WHAT YOU HAVE TO DO
A faithful copy of the listing below is required.

(RECORDS SHOWN Opens)

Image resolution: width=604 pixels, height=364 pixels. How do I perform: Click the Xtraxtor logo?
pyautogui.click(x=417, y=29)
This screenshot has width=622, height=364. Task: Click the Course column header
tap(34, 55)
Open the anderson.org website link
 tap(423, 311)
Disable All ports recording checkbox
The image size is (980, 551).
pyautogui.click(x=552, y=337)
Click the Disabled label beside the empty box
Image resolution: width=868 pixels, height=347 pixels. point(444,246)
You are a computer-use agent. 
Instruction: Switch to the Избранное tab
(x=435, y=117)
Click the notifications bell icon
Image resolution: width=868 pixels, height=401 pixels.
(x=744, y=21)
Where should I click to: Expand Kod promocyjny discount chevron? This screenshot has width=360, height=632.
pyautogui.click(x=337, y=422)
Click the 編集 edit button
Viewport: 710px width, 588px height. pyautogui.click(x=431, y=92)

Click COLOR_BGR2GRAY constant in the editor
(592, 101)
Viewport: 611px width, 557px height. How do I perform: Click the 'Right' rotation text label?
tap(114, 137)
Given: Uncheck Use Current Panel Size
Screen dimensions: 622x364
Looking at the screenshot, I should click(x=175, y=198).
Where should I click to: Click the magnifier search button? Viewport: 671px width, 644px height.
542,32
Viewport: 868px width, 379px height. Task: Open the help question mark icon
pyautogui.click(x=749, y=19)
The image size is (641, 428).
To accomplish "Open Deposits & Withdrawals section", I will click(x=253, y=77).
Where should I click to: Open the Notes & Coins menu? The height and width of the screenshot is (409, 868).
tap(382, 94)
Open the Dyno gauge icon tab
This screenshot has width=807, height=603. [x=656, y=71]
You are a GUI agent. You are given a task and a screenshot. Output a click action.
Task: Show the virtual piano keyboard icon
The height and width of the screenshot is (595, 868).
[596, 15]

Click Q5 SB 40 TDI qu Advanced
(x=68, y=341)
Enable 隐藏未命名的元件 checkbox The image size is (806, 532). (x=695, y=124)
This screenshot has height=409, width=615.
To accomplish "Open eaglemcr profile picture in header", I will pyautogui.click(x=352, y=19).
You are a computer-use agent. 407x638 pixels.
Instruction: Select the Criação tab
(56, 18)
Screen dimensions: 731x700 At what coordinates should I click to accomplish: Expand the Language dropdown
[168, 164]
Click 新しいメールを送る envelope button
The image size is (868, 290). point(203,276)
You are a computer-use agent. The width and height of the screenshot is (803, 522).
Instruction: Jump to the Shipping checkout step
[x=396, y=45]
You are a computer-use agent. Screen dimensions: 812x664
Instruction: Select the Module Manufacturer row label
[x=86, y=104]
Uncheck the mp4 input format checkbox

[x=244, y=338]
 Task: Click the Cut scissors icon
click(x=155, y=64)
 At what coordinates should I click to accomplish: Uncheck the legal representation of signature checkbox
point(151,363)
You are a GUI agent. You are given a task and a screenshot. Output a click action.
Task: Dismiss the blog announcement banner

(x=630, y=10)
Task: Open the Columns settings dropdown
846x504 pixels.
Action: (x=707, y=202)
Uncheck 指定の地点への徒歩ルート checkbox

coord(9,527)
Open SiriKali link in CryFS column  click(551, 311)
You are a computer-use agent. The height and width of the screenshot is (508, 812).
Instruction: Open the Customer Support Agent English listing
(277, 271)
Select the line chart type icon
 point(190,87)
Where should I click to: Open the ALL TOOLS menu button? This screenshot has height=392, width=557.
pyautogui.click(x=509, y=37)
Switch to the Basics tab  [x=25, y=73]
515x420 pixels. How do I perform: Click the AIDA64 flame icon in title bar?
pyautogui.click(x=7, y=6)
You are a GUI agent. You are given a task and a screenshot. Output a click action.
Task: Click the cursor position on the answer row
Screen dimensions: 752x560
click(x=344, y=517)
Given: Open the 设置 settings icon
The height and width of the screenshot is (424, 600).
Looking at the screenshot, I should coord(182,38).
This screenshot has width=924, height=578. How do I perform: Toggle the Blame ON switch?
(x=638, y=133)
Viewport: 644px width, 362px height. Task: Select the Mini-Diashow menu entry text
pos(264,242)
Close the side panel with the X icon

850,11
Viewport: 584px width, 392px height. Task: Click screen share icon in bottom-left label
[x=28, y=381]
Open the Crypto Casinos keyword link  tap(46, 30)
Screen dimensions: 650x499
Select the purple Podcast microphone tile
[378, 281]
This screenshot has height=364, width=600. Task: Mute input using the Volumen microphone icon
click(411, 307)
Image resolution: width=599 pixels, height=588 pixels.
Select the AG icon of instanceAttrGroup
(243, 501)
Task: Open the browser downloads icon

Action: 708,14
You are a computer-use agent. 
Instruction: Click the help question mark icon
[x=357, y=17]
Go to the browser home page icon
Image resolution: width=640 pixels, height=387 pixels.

(RECORDS SHOWN Closes)

TASK RESULT
Image resolution: width=604 pixels, height=364 pixels. How do I perform: Click the Xtraxtor logo?
pyautogui.click(x=417, y=29)
This screenshot has width=622, height=364. Task: Click the Course column header
tap(34, 55)
Open the anderson.org website link
 tap(423, 311)
Disable All ports recording checkbox
The image size is (980, 551).
pyautogui.click(x=552, y=337)
Click the Disabled label beside the empty box
Image resolution: width=868 pixels, height=347 pixels. point(444,246)
You are a computer-use agent. 
Instruction: Switch to the Избранное tab
(x=435, y=117)
Click the notifications bell icon
Image resolution: width=868 pixels, height=401 pixels.
(x=744, y=21)
Where should I click to: Expand Kod promocyjny discount chevron? This screenshot has width=360, height=632.
pyautogui.click(x=337, y=422)
Click the 編集 edit button
Viewport: 710px width, 588px height. pyautogui.click(x=431, y=92)

Click COLOR_BGR2GRAY constant in the editor
(592, 101)
Viewport: 611px width, 557px height. How do I perform: Click the 'Right' rotation text label?
tap(114, 137)
Given: Uncheck Use Current Panel Size
Screen dimensions: 622x364
Looking at the screenshot, I should click(x=175, y=198).
Where should I click to: Click the magnifier search button? Viewport: 671px width, 644px height.
542,32
Viewport: 868px width, 379px height. Task: Open the help question mark icon
pyautogui.click(x=749, y=19)
The image size is (641, 428).
To accomplish "Open Deposits & Withdrawals section", I will click(x=253, y=77).
Where should I click to: Open the Notes & Coins menu? The height and width of the screenshot is (409, 868).
tap(382, 94)
Open the Dyno gauge icon tab
This screenshot has width=807, height=603. [x=656, y=71]
You are a GUI agent. You are given a task and a screenshot. Output a click action.
Task: Show the virtual piano keyboard icon
The height and width of the screenshot is (595, 868).
[596, 15]

Click Q5 SB 40 TDI qu Advanced
(x=68, y=341)
Enable 隐藏未命名的元件 checkbox The image size is (806, 532). (x=695, y=124)
This screenshot has height=409, width=615.
To accomplish "Open eaglemcr profile picture in header", I will pyautogui.click(x=352, y=19).
You are a computer-use agent. 407x638 pixels.
Instruction: Select the Criação tab
(56, 18)
Screen dimensions: 731x700 At what coordinates should I click to accomplish: Expand the Language dropdown
[168, 164]
Click 新しいメールを送る envelope button
The image size is (868, 290). point(203,276)
You are a computer-use agent. The width and height of the screenshot is (803, 522).
Instruction: Jump to the Shipping checkout step
[x=396, y=45]
You are a computer-use agent. Screen dimensions: 812x664
Instruction: Select the Module Manufacturer row label
[x=86, y=104]
Uncheck the mp4 input format checkbox

[x=244, y=338]
 Task: Click the Cut scissors icon
click(x=155, y=64)
 At what coordinates should I click to accomplish: Uncheck the legal representation of signature checkbox
point(151,363)
You are a GUI agent. You are given a task and a screenshot. Output a click action.
Task: Dismiss the blog announcement banner

(x=630, y=10)
Task: Open the Columns settings dropdown
846x504 pixels.
Action: (x=707, y=202)
Uncheck 指定の地点への徒歩ルート checkbox

coord(9,527)
Open SiriKali link in CryFS column  click(551, 311)
You are a computer-use agent. The height and width of the screenshot is (508, 812).
Instruction: Open the Customer Support Agent English listing
(277, 271)
Select the line chart type icon
 point(190,87)
Where should I click to: Open the ALL TOOLS menu button? This screenshot has height=392, width=557.
pyautogui.click(x=509, y=37)
Switch to the Basics tab  [x=25, y=73]
515x420 pixels. How do I perform: Click the AIDA64 flame icon in title bar?
pyautogui.click(x=7, y=6)
You are a GUI agent. You are given a task and a screenshot. Output a click action.
Task: Click the cursor position on the answer row
Screen dimensions: 752x560
click(x=344, y=517)
Given: Open the 设置 settings icon
The height and width of the screenshot is (424, 600).
Looking at the screenshot, I should coord(182,38).
This screenshot has width=924, height=578. How do I perform: Toggle the Blame ON switch?
(x=638, y=133)
Viewport: 644px width, 362px height. Task: Select the Mini-Diashow menu entry text
pos(264,242)
Close the side panel with the X icon

850,11
Viewport: 584px width, 392px height. Task: Click screen share icon in bottom-left label
[x=28, y=381]
Open the Crypto Casinos keyword link  tap(46, 30)
Screen dimensions: 650x499
Select the purple Podcast microphone tile
[378, 281]
This screenshot has height=364, width=600. Task: Mute input using the Volumen microphone icon
click(411, 307)
Image resolution: width=599 pixels, height=588 pixels.
Select the AG icon of instanceAttrGroup
(243, 501)
Task: Open the browser downloads icon

Action: 708,14
You are a computer-use agent. 
Instruction: Click the help question mark icon
[x=357, y=17]
Go to the browser home page icon
Image resolution: width=640 pixels, height=387 pixels.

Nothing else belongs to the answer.